A lessor of land who employs an independent contractor to perform a duty which the lessor owes to his lessee to maintain the leased land in reasonably safe condition, is subject to liability to the lessee, and to third persons upon the land with the consent of the lessee, for physical harm caused by the contractor’s failure to exercise reasonable care to make the land reasonably safe.
§ 420. Repairs Gratuitously Undertaken by Lessor.
A lessor of land who employs an independent contractor to make repairs which the lessor is under no duty to make, is subject to the same liability to the lessee, and to others upon the land with the consent of the lessee, for physical harm caused by the contractor’s negligence in making or purporting to make the repairs as though the contractor’s conduct were that of the lessor.
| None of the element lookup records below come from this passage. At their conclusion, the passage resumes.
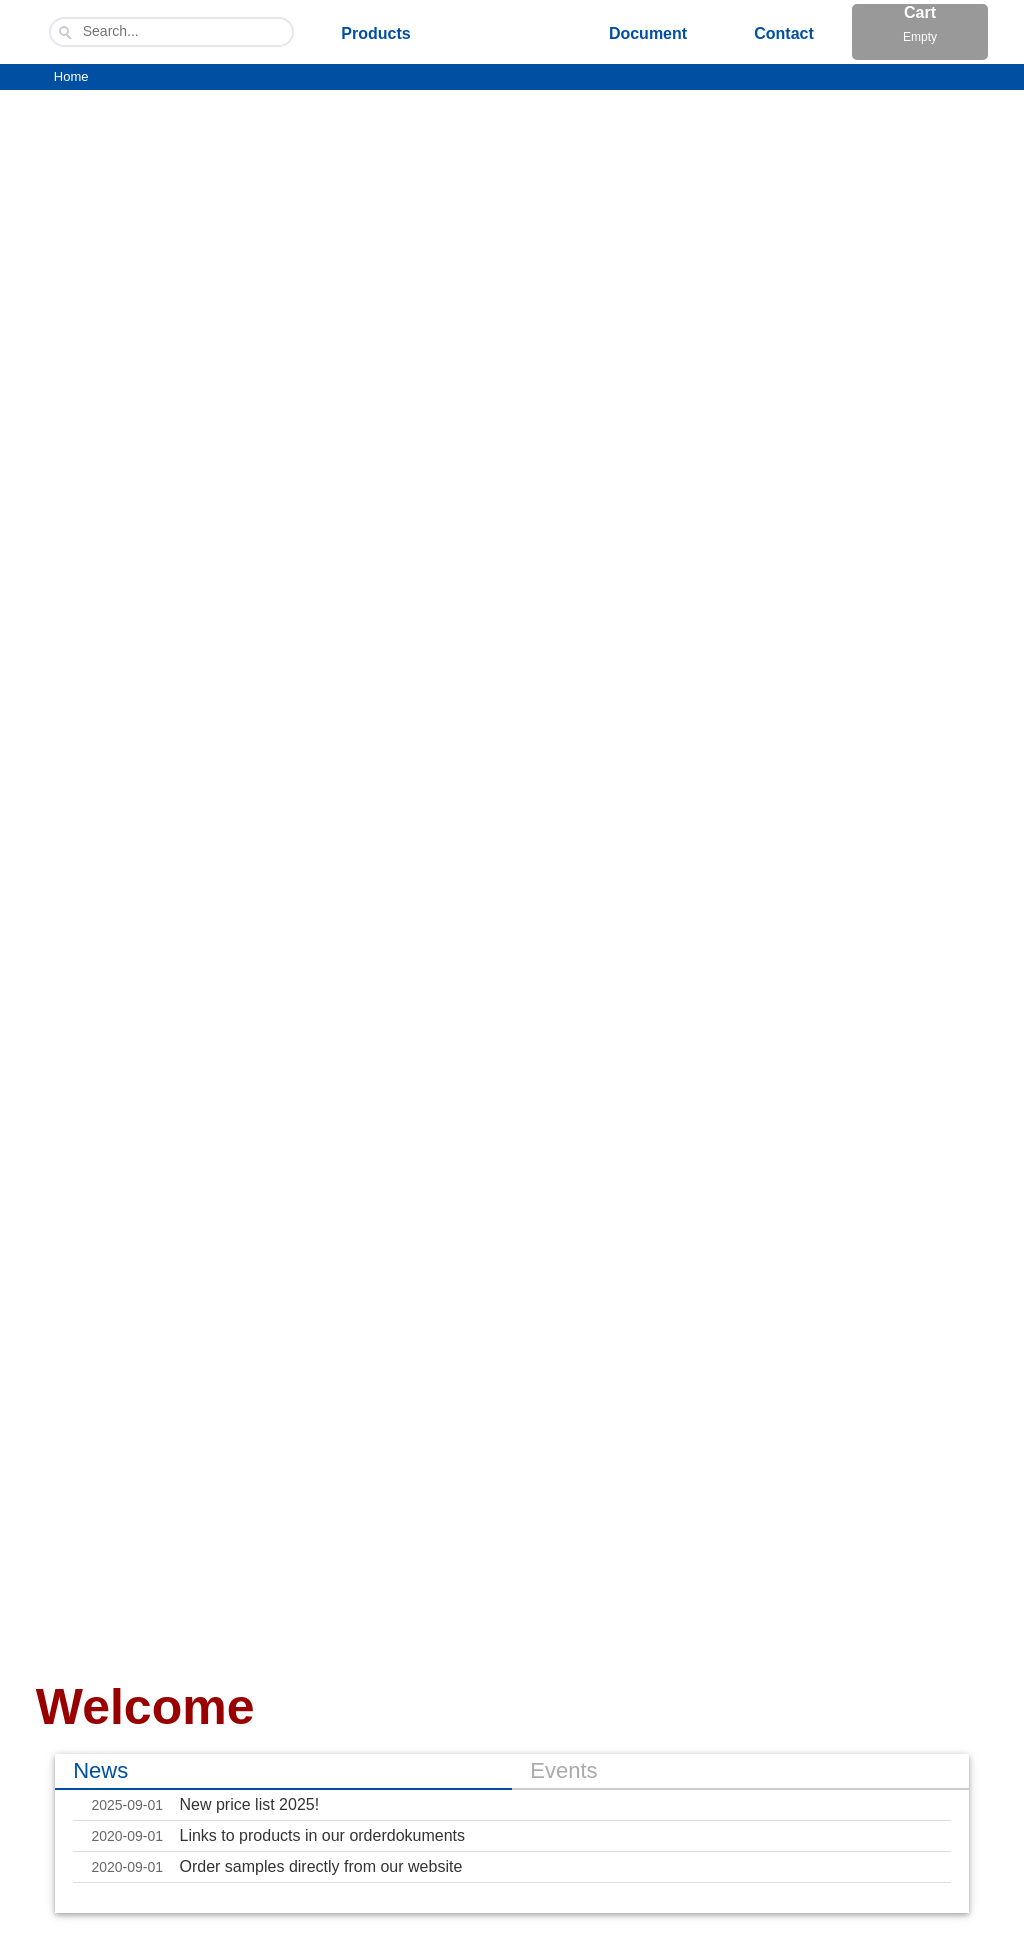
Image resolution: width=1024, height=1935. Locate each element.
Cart (920, 28)
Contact (784, 33)
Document (648, 33)
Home (71, 76)
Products (375, 33)
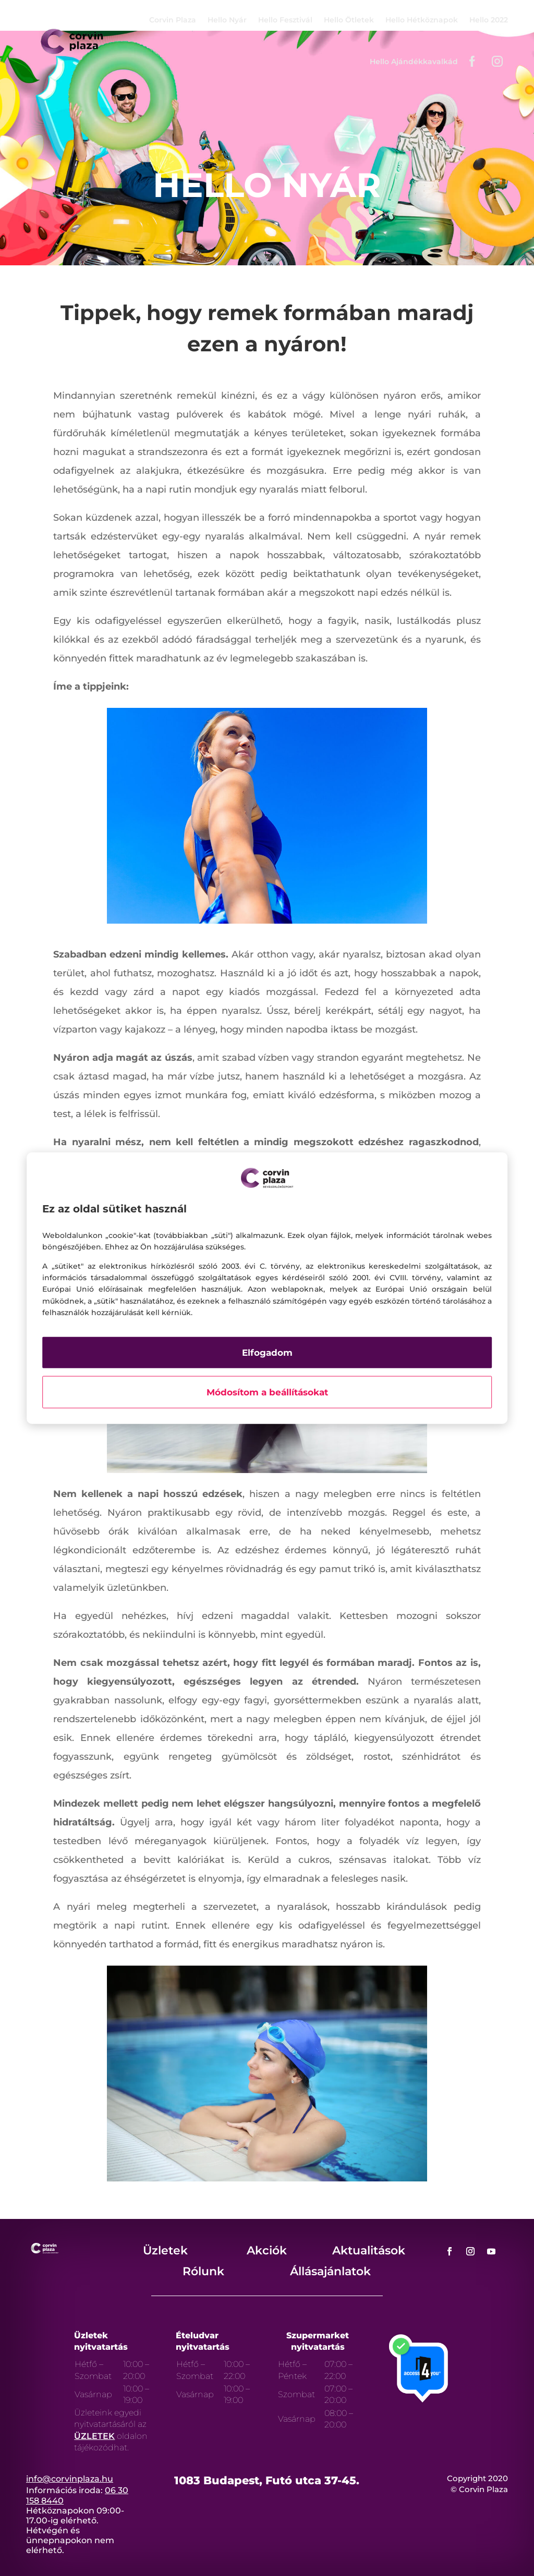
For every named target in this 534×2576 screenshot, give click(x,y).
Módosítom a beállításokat (267, 1392)
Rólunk (203, 2271)
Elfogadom (267, 1352)
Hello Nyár (227, 19)
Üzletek (165, 2250)
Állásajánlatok (330, 2271)
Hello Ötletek (349, 19)
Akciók (267, 2250)
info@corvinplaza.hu (69, 2479)
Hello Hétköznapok (421, 19)
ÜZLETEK (94, 2436)
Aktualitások (368, 2250)
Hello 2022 (488, 19)
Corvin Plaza (172, 19)
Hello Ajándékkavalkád (414, 61)
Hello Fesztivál (285, 19)
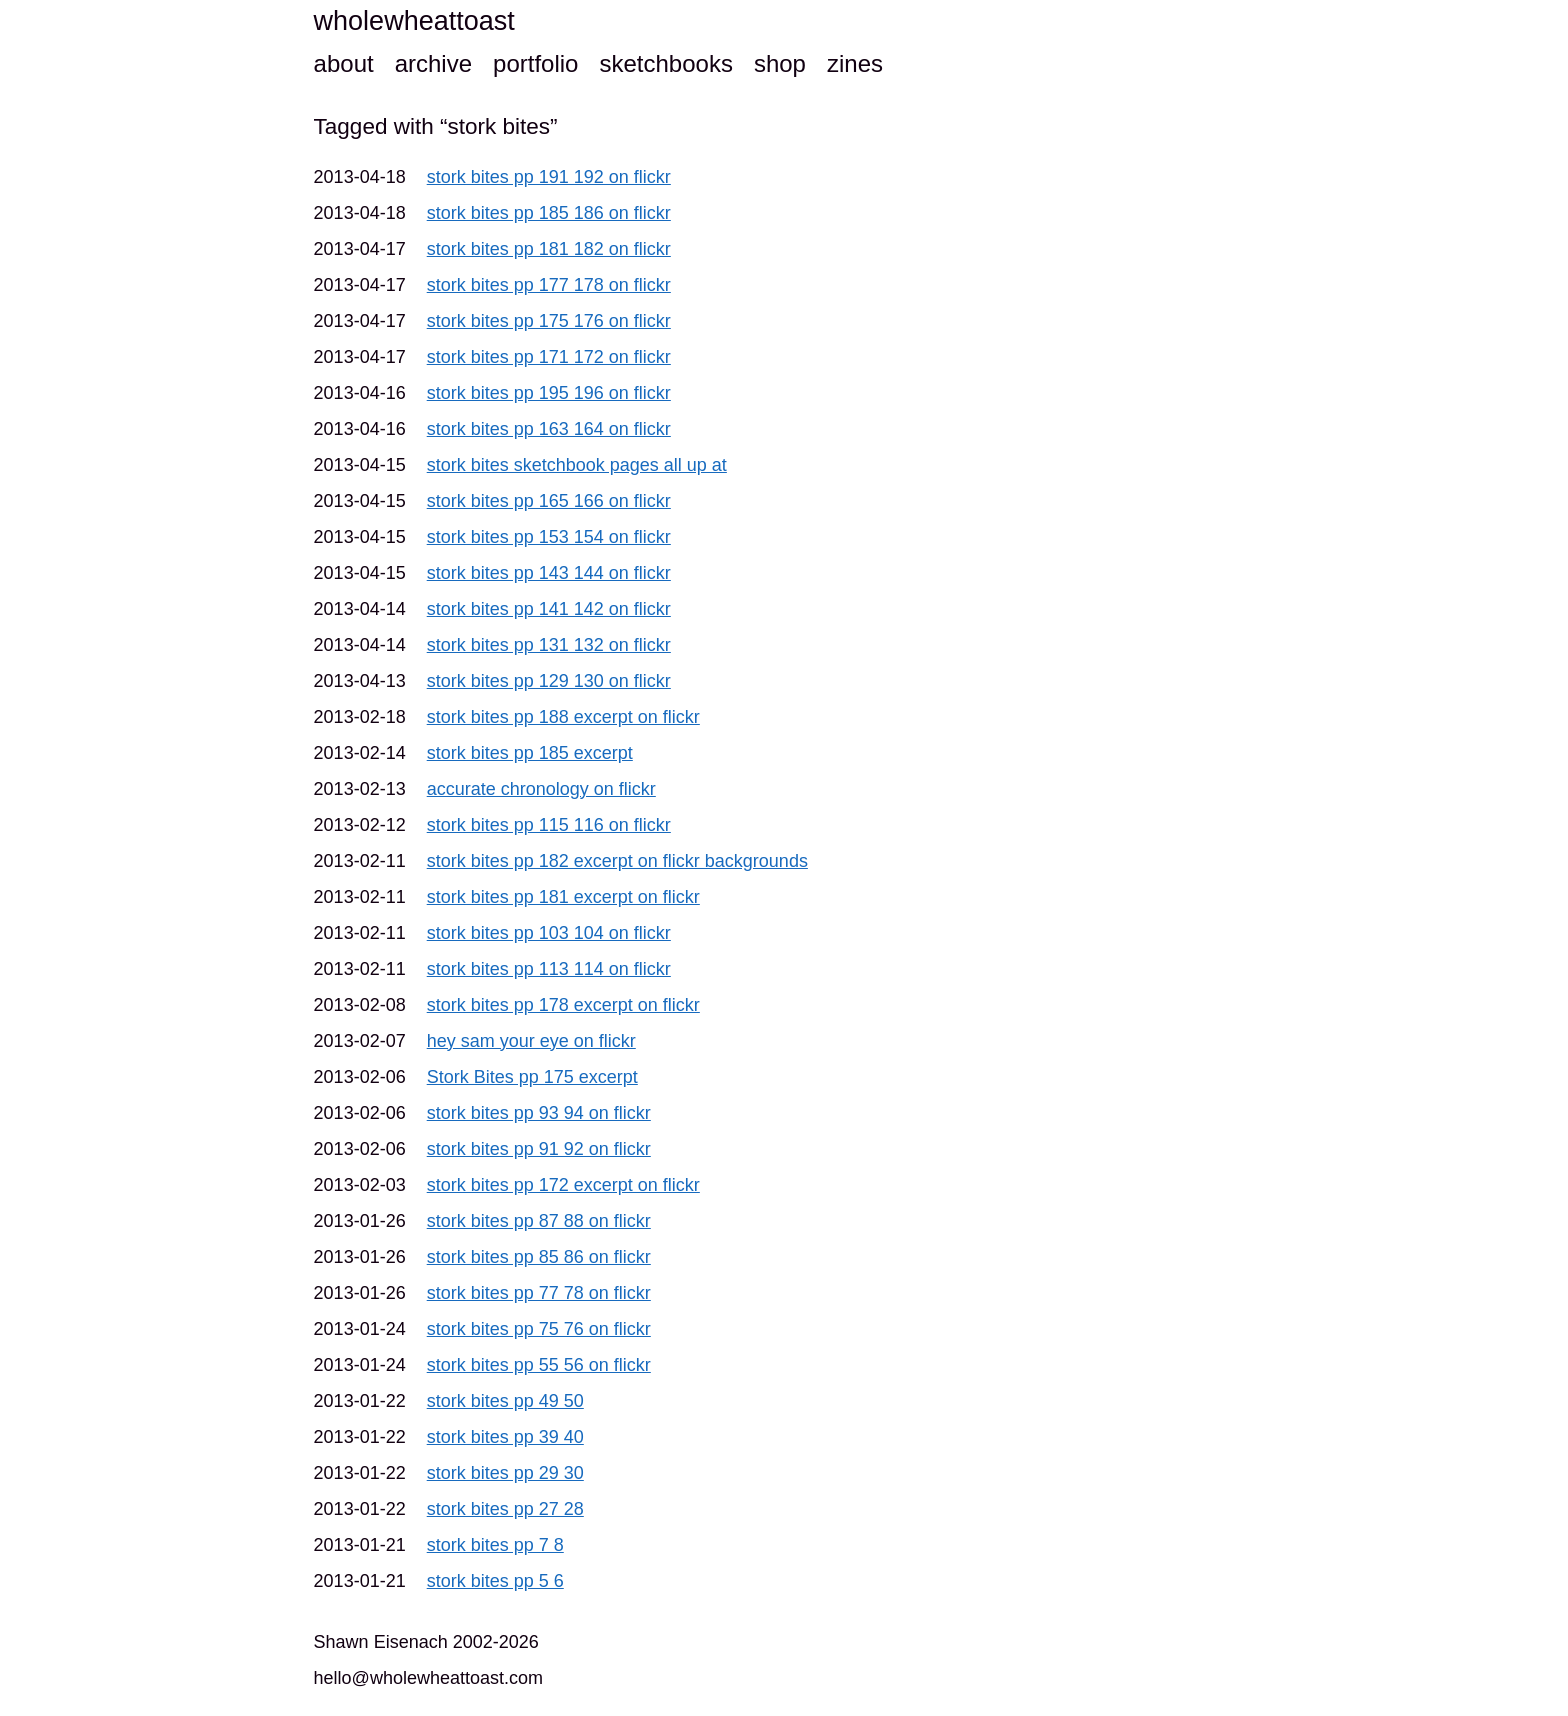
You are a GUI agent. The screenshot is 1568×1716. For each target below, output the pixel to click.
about (344, 63)
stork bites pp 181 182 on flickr (549, 249)
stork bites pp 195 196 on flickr (549, 393)
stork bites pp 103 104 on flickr (549, 933)
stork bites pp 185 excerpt (530, 753)
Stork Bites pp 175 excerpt (532, 1077)
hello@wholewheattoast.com (428, 1678)
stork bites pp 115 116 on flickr (549, 825)
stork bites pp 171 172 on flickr (549, 357)
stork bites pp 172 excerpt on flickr (563, 1185)
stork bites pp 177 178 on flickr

The court first held that even though these two sections spoke of “physical harm,” it saw “no logical reason” to differentiate between “harm to the lessee’s person and property,” and that it would apply these sections to both. It also noted that “Texas has long followed” the principles enumerated in §§ 419-420. In Dalkowitz, a case with facts substantially identical to Damron’s, the Texas Court of Civil Appeals held, in 1908, that the independent contractor is the landlord’s [sic] representative from the tenant’s perspective and cannot relieve the landlord of responsibility. The Damron court reasoned that
[t]he basis of liability in the foregoing cases is the assumption of a duty by the landlord to perform a particular act for the tenant. Whether the duty is assumed gratuitously or by contract, the landlord has primary liability for discharge of the duty and cannot insulate himself from the negligent discharge of the duty by his independent contractor.
Applying these principles to the facts of the case, the court overruled Damron’s point of error and affirmed the judgment of the trial court in favor of Anthony, the lessee.